- What this task involves
Starting at the line that holds "The width and height of the screenshot is (960, 746).", transcribe every line to the end of the data exactly; include no other lines.

- Dataset entries
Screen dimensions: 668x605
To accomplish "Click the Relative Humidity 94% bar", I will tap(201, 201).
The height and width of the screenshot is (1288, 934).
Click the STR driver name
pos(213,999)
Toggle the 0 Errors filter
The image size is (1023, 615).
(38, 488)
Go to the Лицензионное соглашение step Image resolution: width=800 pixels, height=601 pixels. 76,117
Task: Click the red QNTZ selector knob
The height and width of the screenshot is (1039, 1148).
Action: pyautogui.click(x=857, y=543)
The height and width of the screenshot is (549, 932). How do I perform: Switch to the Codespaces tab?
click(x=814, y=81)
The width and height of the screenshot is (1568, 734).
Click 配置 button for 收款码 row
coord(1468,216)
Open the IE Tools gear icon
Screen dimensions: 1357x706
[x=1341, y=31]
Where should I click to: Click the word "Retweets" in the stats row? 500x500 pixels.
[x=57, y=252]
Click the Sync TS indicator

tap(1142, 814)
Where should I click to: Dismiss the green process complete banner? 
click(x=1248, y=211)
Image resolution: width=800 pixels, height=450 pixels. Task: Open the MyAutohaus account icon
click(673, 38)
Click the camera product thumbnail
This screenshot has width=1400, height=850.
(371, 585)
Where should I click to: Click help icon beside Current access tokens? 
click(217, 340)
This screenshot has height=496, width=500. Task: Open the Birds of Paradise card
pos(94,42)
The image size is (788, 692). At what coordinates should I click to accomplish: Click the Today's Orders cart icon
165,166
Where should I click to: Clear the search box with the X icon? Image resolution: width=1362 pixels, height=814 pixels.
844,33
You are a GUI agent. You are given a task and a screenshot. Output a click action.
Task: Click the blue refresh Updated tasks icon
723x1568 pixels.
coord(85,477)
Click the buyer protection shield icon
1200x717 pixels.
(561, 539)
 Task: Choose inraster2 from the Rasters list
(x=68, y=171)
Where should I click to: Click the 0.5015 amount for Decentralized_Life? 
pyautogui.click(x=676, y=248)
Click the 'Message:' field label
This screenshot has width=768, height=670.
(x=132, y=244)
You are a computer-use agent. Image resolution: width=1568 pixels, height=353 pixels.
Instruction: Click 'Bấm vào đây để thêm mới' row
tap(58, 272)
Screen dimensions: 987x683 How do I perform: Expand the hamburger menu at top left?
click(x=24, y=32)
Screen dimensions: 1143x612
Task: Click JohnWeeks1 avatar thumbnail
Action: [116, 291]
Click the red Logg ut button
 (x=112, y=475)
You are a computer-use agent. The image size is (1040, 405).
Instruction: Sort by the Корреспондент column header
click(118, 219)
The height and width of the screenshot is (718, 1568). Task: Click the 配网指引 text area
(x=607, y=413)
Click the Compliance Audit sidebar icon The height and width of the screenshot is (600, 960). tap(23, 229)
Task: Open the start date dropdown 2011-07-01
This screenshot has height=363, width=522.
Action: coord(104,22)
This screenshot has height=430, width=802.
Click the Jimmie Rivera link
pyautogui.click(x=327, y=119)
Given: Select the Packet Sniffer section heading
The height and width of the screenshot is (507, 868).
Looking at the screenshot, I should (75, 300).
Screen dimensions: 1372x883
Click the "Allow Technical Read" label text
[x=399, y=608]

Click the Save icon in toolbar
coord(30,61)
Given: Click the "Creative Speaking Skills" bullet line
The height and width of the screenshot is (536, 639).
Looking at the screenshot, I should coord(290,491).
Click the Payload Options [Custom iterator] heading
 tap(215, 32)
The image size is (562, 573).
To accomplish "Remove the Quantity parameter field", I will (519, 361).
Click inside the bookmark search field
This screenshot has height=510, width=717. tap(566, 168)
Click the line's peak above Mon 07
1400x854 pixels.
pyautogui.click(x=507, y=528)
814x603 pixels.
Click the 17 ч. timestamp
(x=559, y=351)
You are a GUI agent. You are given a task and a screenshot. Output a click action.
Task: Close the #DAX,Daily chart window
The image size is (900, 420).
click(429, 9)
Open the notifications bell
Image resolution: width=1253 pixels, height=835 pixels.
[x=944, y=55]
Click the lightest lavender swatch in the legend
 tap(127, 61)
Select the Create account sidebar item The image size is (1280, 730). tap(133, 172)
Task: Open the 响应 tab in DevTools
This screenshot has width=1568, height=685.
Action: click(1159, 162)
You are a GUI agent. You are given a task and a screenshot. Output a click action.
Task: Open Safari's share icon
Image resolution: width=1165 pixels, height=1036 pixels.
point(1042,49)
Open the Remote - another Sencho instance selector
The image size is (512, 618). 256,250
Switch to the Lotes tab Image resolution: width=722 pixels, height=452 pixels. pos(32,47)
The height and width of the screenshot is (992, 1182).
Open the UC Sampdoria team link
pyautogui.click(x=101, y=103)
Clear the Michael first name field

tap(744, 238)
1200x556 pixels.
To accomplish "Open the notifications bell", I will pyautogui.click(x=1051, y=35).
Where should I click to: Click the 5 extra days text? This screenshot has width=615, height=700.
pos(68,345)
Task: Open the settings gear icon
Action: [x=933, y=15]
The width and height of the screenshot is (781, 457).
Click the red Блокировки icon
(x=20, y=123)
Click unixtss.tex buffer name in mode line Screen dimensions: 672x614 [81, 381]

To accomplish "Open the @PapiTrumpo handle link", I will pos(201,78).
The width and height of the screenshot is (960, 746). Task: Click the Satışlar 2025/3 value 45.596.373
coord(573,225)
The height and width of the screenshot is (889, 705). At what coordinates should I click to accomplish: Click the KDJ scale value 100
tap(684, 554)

- Reply
The width and height of the screenshot is (960, 746). Task: Click the Satışlar 2025/3 value 45.596.373
coord(573,225)
The height and width of the screenshot is (889, 705). At what coordinates should I click to accomplish: Click the KDJ scale value 100
tap(684, 554)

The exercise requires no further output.